▸ **PASSAGE TO READ**:
····················

Now from this paper we have the following identities for Zeta and Digamma functions:

$$\zeta (s)={\frac 1{s-1}}\sum _{{n=0}}^{\infty }{\frac 1{n+1}}\sum _{{k=0}}^{n}{n \choose k}{(-1)^{k} \frac {1}{(k+1)^{{s-1}}}}$$

$$\psi(z)=\sum_{n=0}^\infty \frac1{n+1} \sum_{k=0}^n {n\choose k}(-1)^k\ln(z+k)$$

They seem to be strikingly similar to Newton's series, especially if we re-write them the following way:

$$\zeta (s)={\frac 1{s-1}}\sum _{{n=0}}^{\infty }{-1 \choose n}(-1)^{-n}{\frac 1{n+1}}\sum _{{k=0}}^{n}{n \choose k}{(-1)^{k} \frac {1}{(k+1)^{{s-1}}}}$$

$$\psi(z)=\sum_{n=0}^\infty {-1 \choose n}(-1)^{-n}\frac1{n+1} \sum_{k=0}^n {n\choose k}(-1)^{k}\ln(z+k)$$

Given the noticed similarity between Newton's series and Fourier transform this seems similar to the Fourier differintegral:

$$f^{(s)}(x)=\frac{1}{2\pi}\int_{-\infty}^{+\infty} e^{- i \omega x}(-i \omega)^s\int_{-\infty}^{+\infty}e^{i\omega t}f(t)dt \, d\omega$$

Thus I wonder whether the given formulas can be interpreted as doing "newtonian transform", then dividing by $(n+1)$ which is analogous (?) with dividing with $(-i \omega)$ of Fourier transform and then making the "inverse Newtonian transform".

····················

▸ **DATA EXTRACT**:
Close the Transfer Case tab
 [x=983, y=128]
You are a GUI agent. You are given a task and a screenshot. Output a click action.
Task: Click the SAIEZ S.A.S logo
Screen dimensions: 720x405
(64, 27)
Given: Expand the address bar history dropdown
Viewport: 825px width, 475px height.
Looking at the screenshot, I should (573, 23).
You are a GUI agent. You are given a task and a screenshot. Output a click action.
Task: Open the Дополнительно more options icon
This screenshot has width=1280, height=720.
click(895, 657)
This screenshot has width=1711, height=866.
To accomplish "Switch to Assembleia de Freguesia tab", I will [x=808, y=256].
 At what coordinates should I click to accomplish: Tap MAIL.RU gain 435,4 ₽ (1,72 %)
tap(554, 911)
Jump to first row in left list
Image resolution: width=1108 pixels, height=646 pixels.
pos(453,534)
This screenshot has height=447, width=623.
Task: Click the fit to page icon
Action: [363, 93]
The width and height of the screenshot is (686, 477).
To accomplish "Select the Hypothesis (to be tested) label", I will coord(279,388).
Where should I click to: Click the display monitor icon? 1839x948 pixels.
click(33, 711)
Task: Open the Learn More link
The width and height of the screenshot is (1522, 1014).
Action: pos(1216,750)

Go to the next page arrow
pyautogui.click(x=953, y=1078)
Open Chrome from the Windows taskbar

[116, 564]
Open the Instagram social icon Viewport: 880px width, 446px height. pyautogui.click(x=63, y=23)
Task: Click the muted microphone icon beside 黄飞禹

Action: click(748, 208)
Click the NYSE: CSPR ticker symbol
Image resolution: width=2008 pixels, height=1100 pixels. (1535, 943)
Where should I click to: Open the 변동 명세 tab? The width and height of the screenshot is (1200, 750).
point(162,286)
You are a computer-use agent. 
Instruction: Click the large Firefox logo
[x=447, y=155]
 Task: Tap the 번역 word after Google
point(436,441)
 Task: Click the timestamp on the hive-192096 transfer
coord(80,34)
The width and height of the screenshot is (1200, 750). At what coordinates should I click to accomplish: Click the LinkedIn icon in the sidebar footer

····················

▸ **EXERCISE OBJECTIVE**:
In the post about the Zeta and Digamma identities, list each distinct mathematical term that contains the name Newton or Fourier. Count each term once.

▸ **CORRECT ANSWER**:
- Newton's series
- Fourier transform
- Fourier differintegral
- newtonian transform
- inverse Newtonian transform